You can also open the hdf files using Xarray and its “netcdf4” engine, however you might end up getting compatibility errors if you don’t have the correct version of Xarray. That’s why we used pyhdf and defined the DataArrays ourselves in the for loop.

Now that we have all the 14 tiles as DataArrays saved in the dss list, we can used “combine_by_coords” to merge them.

da_comb = xr.combine_by_coords(dss)
da_comb.plot()

5. Transform and Visualize

Next, we will transform the coordinate system from Sinusoidal to WGS84 using the pyproj package.

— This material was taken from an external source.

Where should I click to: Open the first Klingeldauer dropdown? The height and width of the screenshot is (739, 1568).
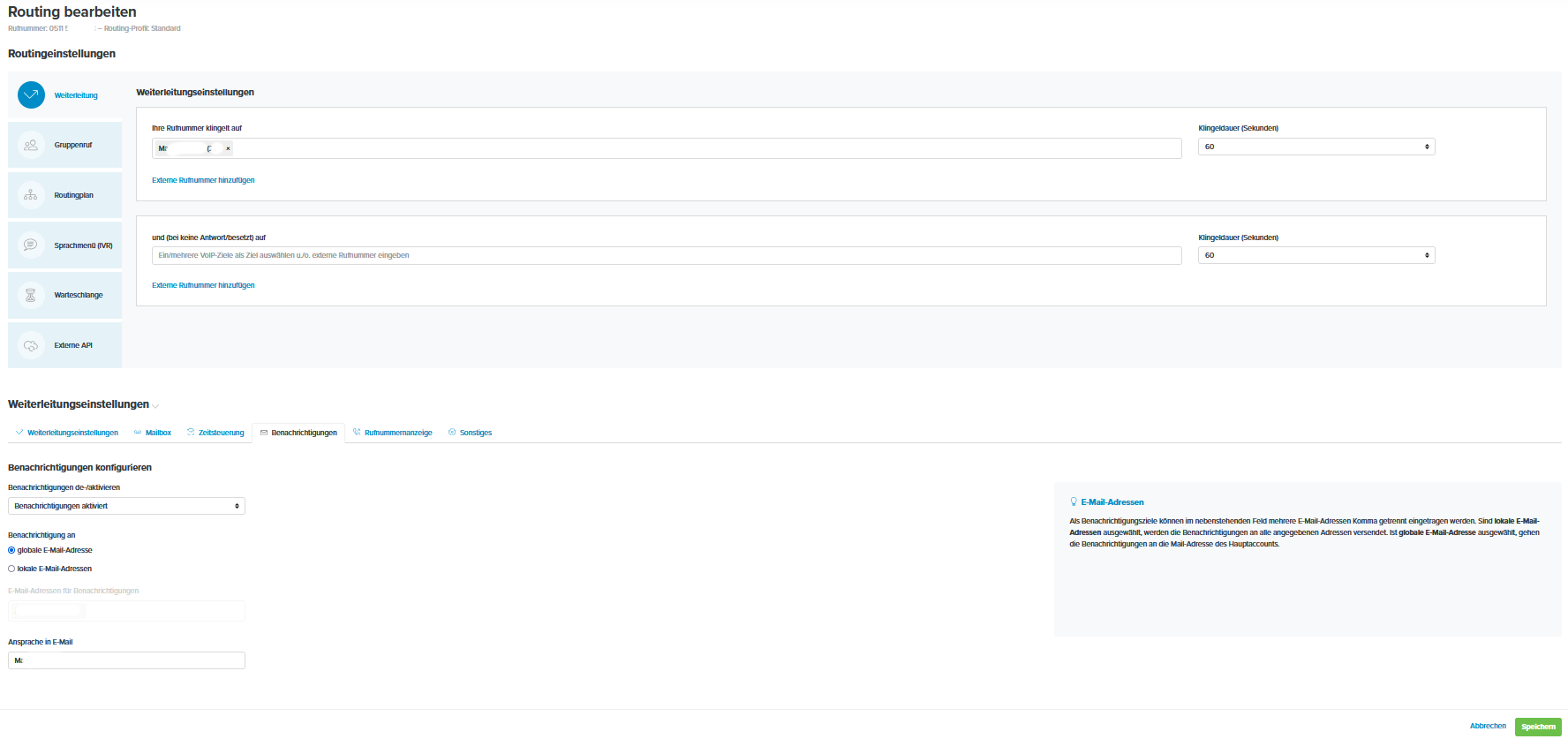click(1315, 147)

xv, yv = np.meshgrid(da_comb.x, da_comb.y)
transformer = Transformer.from_crs("+proj=sinu +R=6371007.181 +nadgrids=@null +wktext",
                                   "+init=EPSG:4326")

x, y= transformer.transform(xv, yv)

Finally, let’s plot the combined hdf files using basemap and with a lambert conic projection.

down = 10
up = 55
left = -130
right = -60
#m = Basemap(projection='cyl', resolution='l',
#            llcrnrlat=down-.1, urcrnrlat =up+.1,
#            llcrnrlon=left-.1, urcrnrlon =right+.1)

m = Basemap(llcrnrlon=-119,llcrnrlat=15,urcrnrlon=-55,urcrnrlat=52,
        projection='lcc',lat_1=33,lat_2=45,lon_0=-95)


m.drawcoastlines(linewidth=0.5)
m.drawparallels(np.arange(down, up, 10),
                labels=[1, 0, 0, 0])
m.drawmeridians(np.arange(left, right, 10),
                labels=[0, 0, 0, 1])

pcolormesh = m.pcolormesh(x, y, da_comb[0], latlon=True, cmap='terrain_r')
fig = plt.gcf()

fig.colorbar(pcolormesh)